California has had a state travel and business ban in place for four states over LGBT discrimination. Now the sixth-largest economy on earth will no longer do business with four more states, including Texas and here in Kentucky.
Decrying a “scourge of discrimination” against LGBT individuals in four states, California Attorney General Xavier Becerra on Thursday doubled the number of states subject to California’s state-sponsored travel ban.
Speaking in San Francisco, Becerra increased the number of states that California state employees cannot travel to on official government business from four to eight.
The four additions — Alabama, Kentucky, South Dakota and Texas — each passed state legislation that took effect starting in March that Becerra alleged discriminates against lesbian, gay, bisexual and transgender people and their families.
“The state of California is not going to participate in discriminatory conduct by other states,” Becerra said.
The states join Kansas, Mississippi, North Carolina and Tennessee on California’s list of banned states. The first four were put in place by then-Attorney General Kamala Harris.
Thursday marked Becerra’s first action on the matter since he took office, and he blamed the delayed rollout on the complications of analyzing four separate pieces of state legislation.
Under a California law that took effect in January, there are a number of exemptions to the ban on travel. The restrictions do apply to the University of California and other state schools.
But the attorney general’s office would not say whether the rules would prevent an athletic team — the California Golden Bears, for example — from playing an away game at one of the affected states. A representative said the office was reviewing the matter.
Asked about the consequences for California in refusing to do business with those states — especially Texas, which boasts the second-largest economy in the United States behind only California — Becerra paused.
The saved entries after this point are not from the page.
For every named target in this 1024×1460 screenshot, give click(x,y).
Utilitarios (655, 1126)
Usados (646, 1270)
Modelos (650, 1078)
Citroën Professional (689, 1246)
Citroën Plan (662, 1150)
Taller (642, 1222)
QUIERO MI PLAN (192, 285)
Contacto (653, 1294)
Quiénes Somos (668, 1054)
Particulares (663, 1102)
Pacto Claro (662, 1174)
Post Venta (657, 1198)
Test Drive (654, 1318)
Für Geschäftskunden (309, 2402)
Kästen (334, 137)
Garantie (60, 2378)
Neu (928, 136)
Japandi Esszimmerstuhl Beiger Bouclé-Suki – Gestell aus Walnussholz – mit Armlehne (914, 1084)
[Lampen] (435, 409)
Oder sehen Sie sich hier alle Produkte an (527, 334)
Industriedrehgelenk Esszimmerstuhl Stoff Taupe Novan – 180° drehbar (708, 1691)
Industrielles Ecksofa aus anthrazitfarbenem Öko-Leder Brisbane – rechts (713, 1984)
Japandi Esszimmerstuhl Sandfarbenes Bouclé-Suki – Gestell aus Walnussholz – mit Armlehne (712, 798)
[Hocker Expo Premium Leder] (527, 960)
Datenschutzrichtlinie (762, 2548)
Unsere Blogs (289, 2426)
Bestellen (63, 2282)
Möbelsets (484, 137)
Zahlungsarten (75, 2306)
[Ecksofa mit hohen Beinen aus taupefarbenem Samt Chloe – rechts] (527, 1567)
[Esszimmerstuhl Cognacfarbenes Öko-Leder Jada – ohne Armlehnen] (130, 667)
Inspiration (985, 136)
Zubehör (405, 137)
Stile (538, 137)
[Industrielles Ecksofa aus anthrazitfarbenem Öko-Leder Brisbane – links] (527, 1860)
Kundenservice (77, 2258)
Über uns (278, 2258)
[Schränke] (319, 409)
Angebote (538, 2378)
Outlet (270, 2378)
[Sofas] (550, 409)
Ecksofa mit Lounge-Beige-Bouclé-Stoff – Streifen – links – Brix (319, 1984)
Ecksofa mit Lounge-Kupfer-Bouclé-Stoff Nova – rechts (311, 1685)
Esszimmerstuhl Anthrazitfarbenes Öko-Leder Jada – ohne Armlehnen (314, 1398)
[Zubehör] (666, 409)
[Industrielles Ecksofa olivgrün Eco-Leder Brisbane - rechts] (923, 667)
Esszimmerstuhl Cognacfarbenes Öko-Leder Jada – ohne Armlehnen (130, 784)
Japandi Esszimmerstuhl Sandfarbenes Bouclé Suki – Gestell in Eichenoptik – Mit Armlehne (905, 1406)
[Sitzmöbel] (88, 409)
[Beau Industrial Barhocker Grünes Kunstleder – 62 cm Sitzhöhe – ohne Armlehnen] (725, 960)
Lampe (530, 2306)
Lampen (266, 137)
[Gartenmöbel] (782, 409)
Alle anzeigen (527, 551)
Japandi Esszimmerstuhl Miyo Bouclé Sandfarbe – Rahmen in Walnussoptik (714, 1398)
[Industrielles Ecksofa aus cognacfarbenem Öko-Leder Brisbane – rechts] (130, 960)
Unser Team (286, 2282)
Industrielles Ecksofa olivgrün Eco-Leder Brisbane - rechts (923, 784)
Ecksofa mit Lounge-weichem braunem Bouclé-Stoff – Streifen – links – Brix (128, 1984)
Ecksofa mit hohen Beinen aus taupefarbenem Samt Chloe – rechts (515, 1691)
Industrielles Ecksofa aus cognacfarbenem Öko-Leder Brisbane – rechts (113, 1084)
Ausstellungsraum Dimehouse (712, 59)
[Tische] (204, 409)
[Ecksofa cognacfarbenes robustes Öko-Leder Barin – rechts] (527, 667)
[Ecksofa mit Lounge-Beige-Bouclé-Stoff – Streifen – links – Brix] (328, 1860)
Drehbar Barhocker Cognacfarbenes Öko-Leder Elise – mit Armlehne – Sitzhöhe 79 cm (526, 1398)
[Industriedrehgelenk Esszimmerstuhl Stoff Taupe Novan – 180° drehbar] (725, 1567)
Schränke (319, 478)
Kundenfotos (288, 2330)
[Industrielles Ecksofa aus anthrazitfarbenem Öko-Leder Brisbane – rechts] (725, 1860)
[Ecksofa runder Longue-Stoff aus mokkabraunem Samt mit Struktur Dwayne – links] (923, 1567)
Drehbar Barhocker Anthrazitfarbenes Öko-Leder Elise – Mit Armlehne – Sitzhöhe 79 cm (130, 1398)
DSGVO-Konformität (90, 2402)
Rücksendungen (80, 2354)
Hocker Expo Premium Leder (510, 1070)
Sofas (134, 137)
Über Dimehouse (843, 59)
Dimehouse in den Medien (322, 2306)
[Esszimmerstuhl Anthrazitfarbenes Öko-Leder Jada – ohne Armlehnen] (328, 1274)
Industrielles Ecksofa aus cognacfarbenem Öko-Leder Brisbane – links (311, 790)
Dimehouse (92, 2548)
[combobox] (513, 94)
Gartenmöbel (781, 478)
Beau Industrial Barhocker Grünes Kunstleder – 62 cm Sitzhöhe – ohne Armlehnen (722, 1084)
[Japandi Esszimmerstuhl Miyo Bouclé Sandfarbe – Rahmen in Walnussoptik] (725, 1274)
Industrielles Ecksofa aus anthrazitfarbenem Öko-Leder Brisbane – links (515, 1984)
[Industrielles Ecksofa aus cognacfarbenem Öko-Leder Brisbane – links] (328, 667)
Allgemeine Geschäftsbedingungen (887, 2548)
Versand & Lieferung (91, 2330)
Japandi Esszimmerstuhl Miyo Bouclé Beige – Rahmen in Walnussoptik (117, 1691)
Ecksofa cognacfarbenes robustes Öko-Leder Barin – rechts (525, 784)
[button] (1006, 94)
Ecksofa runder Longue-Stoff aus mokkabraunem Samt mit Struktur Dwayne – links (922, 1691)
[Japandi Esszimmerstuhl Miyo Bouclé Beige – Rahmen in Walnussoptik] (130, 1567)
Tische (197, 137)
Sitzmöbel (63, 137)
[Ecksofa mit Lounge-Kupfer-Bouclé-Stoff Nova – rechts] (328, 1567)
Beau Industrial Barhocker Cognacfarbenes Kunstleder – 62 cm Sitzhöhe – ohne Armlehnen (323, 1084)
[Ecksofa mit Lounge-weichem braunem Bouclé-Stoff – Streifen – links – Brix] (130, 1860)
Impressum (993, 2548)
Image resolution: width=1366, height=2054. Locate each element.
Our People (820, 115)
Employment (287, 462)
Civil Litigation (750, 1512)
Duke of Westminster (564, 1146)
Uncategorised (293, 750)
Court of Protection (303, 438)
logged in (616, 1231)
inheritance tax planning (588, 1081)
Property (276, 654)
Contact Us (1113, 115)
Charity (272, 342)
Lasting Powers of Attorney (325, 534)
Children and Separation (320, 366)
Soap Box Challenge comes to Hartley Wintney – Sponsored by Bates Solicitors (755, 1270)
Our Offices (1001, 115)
“Texas is a big state,” he said, but “the consequences are real” for LGBT people in Texas and elsewhere.
He said he would not rule out adding more states.
California refusing to do business with Texas is a big, big story. California's GDP is over two trillion yearly, Texas is just under that number. If that ban does include college sports, well, that's going to be a major issue, especially here in Kentucky.
But there's consequences for codifying into law that LGBT citizens are second-class and can be discriminated against in every way in the name of "religious liberty". I'm really hoping Eric Schneiderman and New York follow suit soon, especially in regards to Texas. States no longer having access to Wall Street or Silicon Valley investments just might make them think twice.